# TASK:
Take from the listing each line that has the string "Given".

# RECORDS FOR PROCESSING:
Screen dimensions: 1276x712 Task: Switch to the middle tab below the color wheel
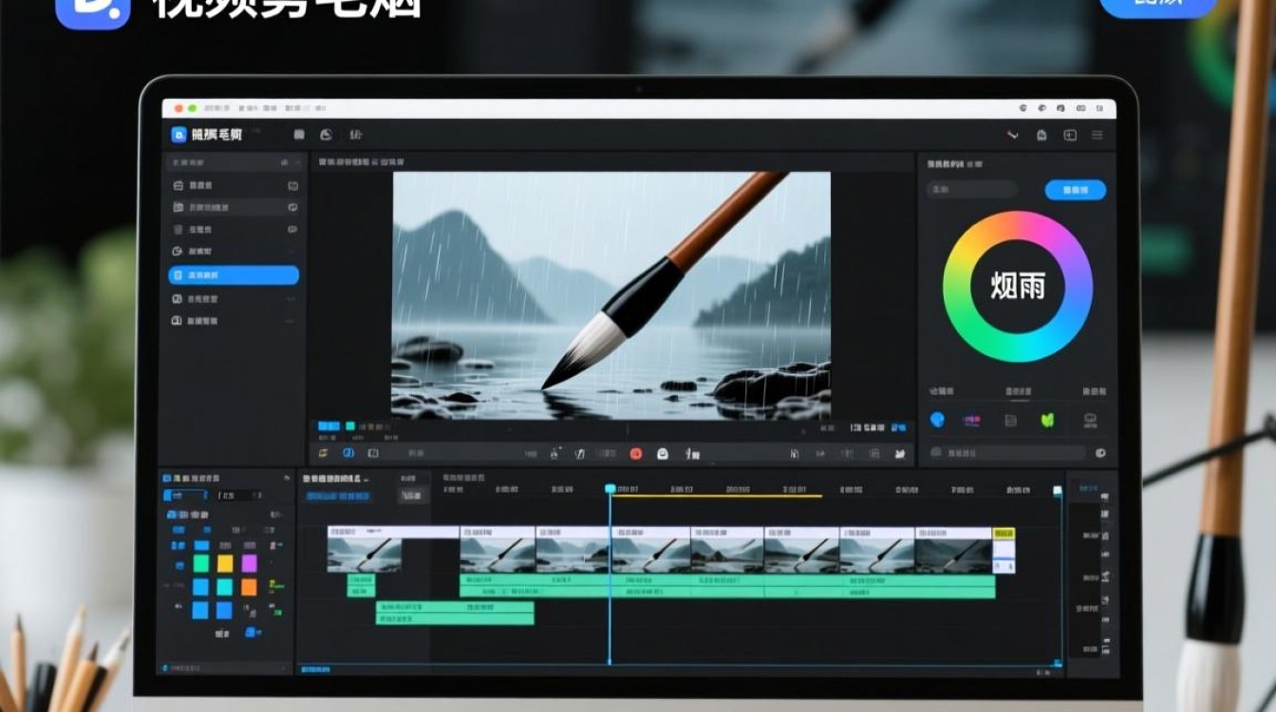click(1019, 391)
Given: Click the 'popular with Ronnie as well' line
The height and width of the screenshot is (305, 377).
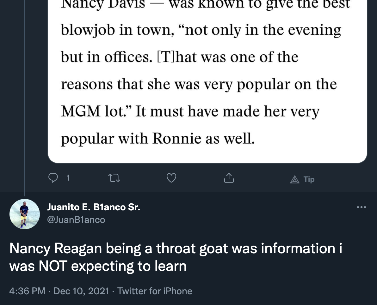Looking at the screenshot, I should [x=158, y=139].
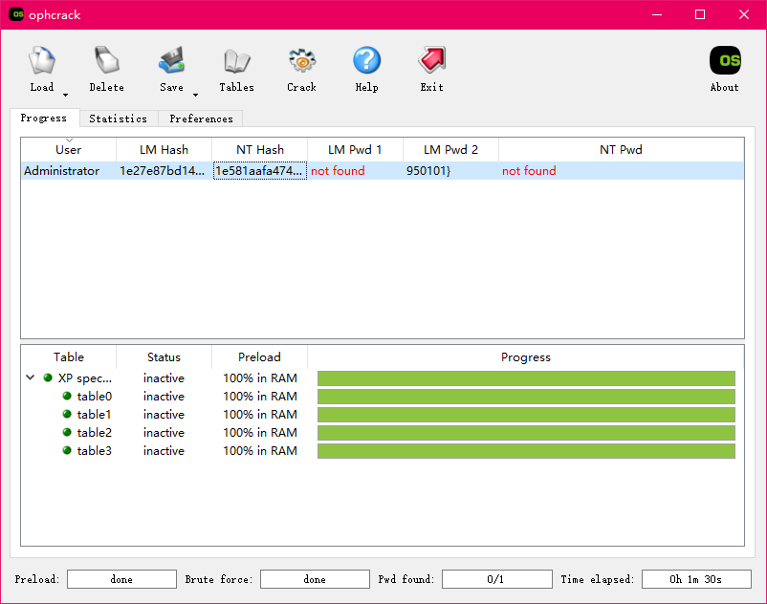
Task: Select table3 in the tables list
Action: pyautogui.click(x=94, y=451)
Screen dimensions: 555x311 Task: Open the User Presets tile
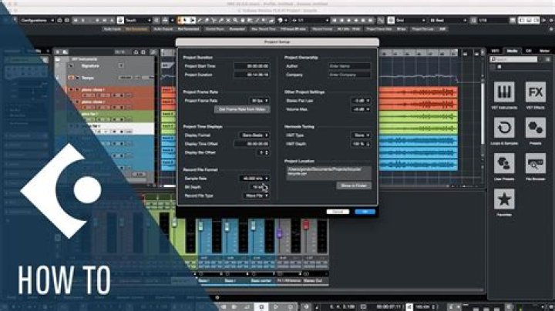pyautogui.click(x=504, y=165)
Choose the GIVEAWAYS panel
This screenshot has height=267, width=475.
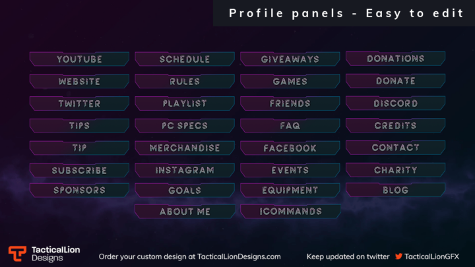tap(290, 59)
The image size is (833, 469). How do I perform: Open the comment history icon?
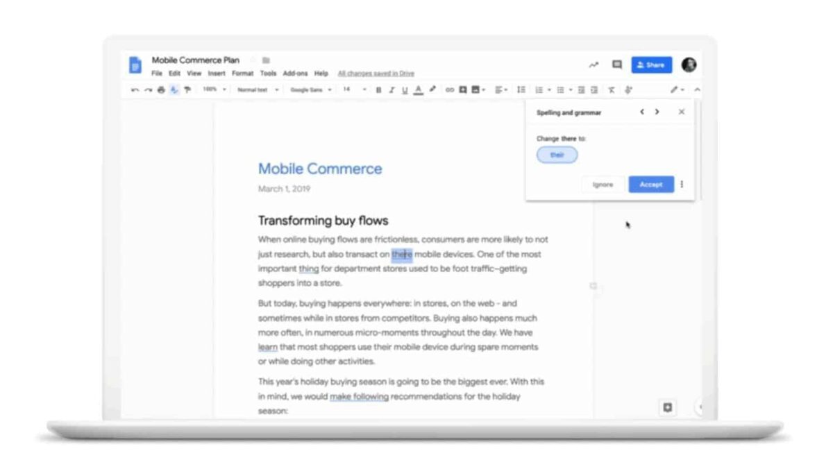pyautogui.click(x=616, y=65)

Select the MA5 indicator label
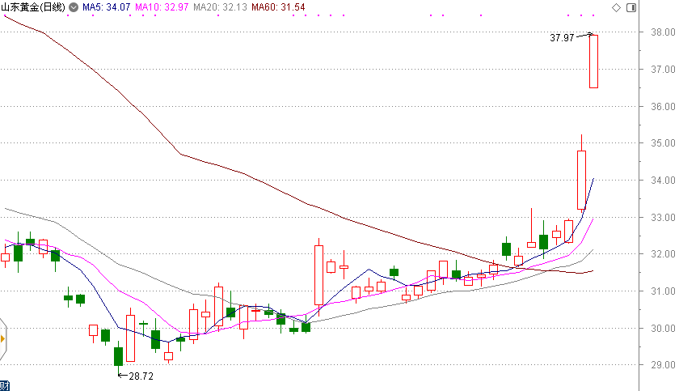(107, 7)
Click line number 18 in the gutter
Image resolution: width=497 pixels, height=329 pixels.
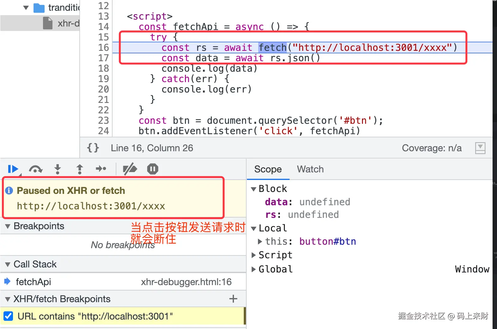tap(103, 69)
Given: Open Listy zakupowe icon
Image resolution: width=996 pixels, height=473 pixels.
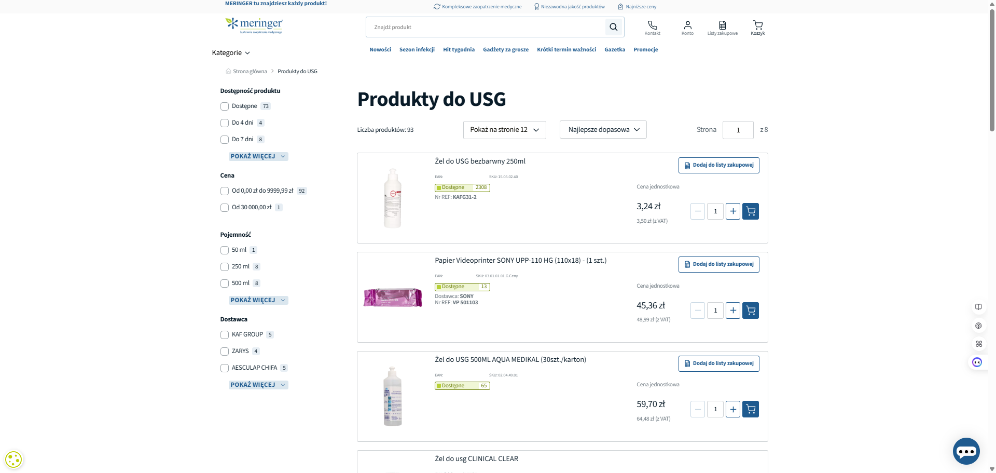Looking at the screenshot, I should click(722, 28).
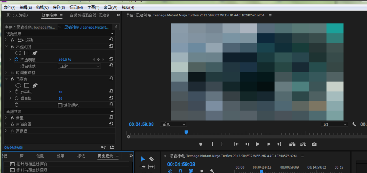Click the pen mask tool under 马赛克

pos(35,85)
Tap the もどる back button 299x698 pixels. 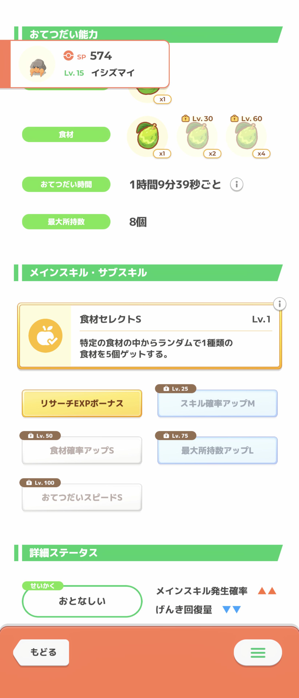[42, 652]
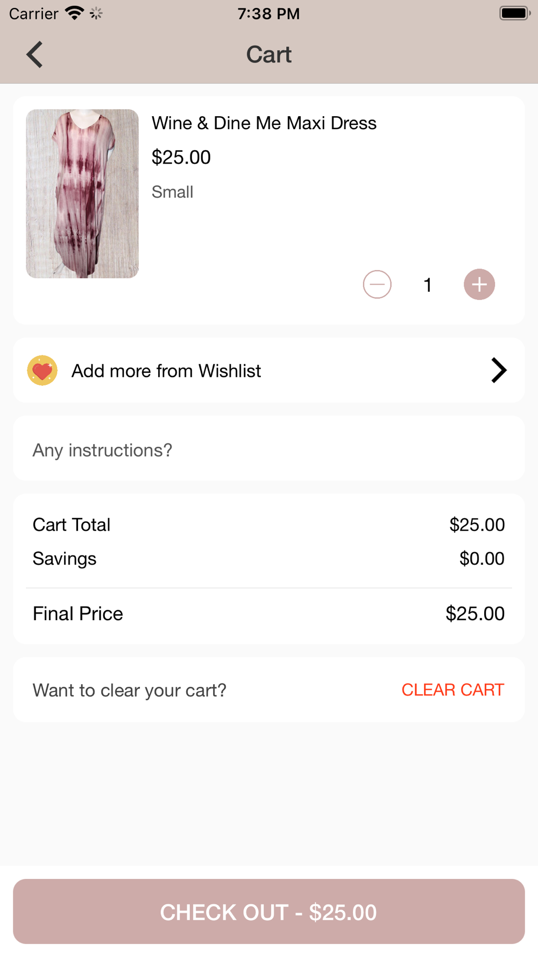Open the Add more from Wishlist row

269,370
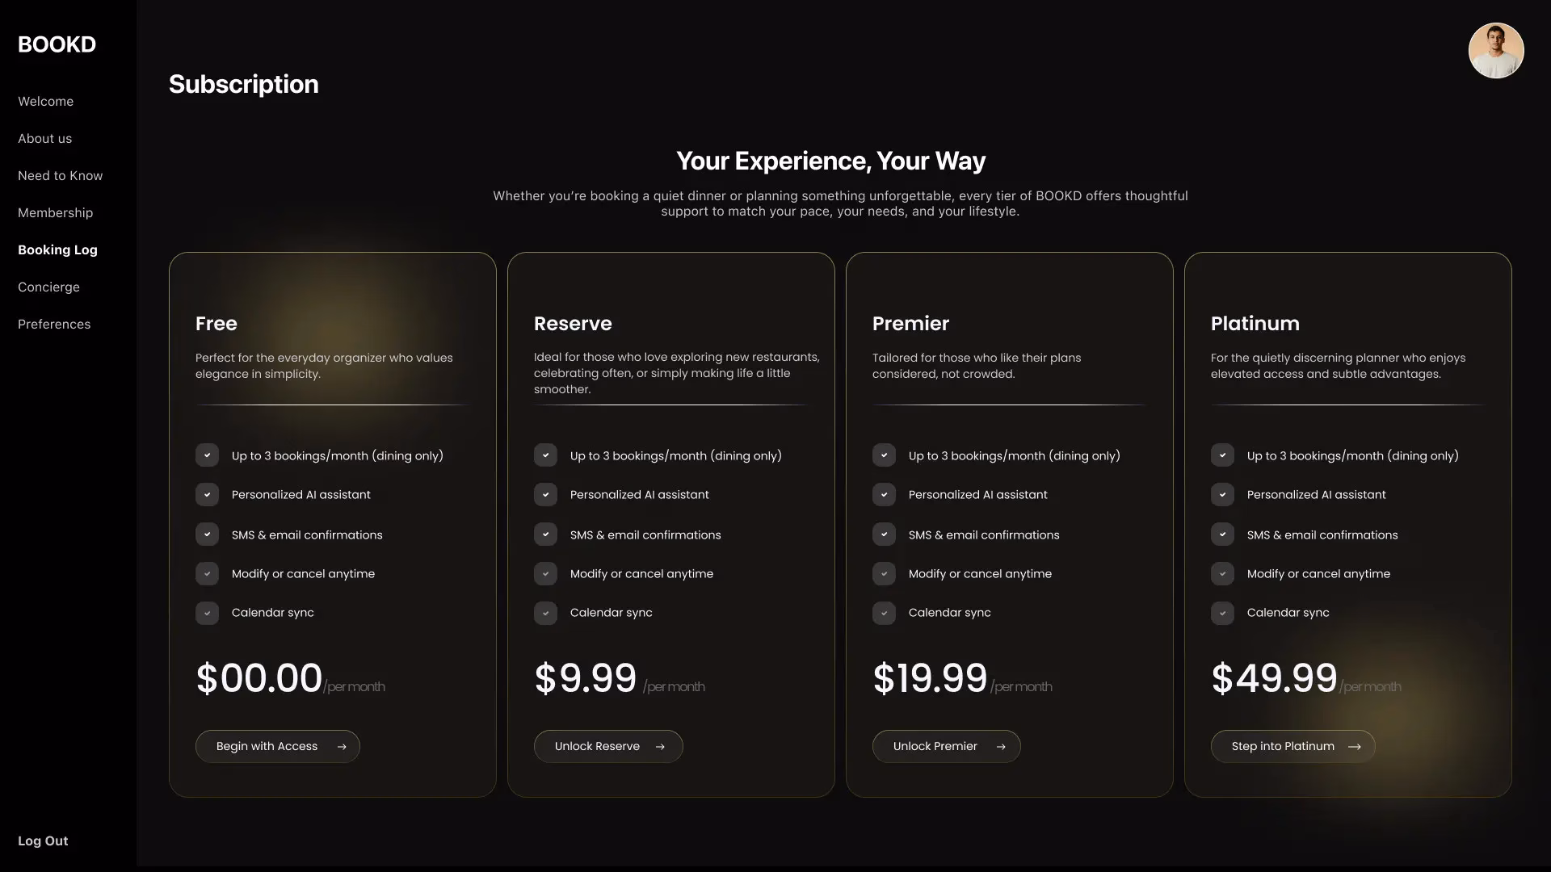Image resolution: width=1551 pixels, height=872 pixels.
Task: Go to Concierge in the sidebar
Action: pos(48,287)
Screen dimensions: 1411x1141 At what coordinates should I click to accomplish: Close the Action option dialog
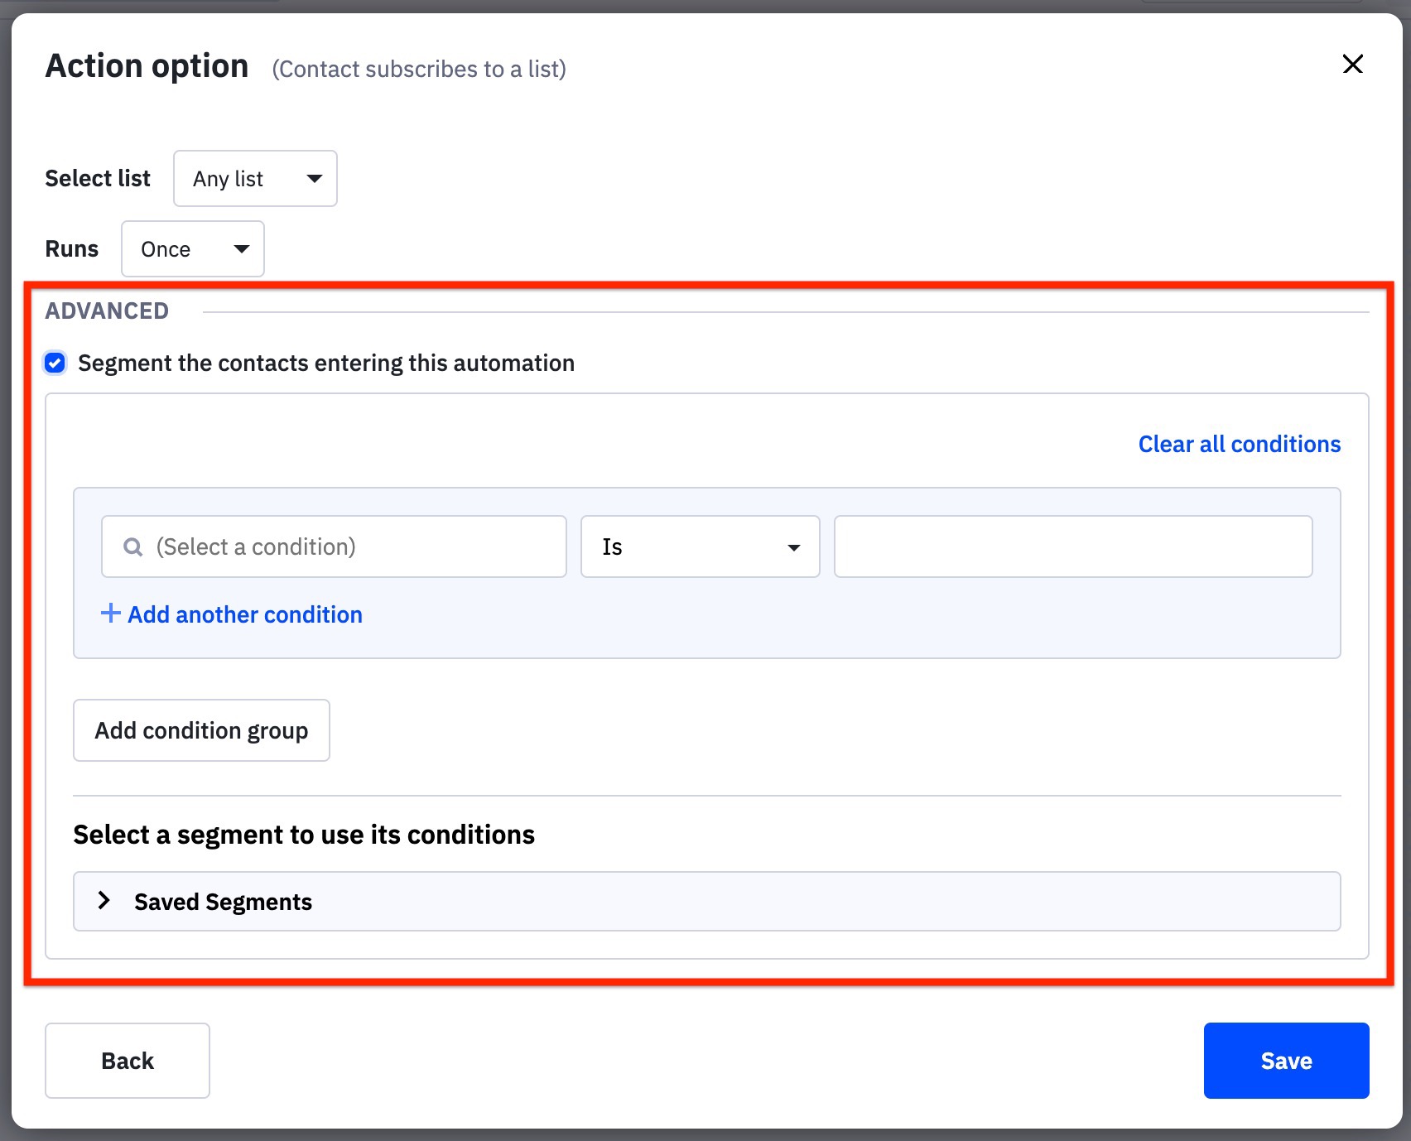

# RESULT:
Given: Click the 'popular with Ronnie as well' line
Given: Open Listy zakupowe icon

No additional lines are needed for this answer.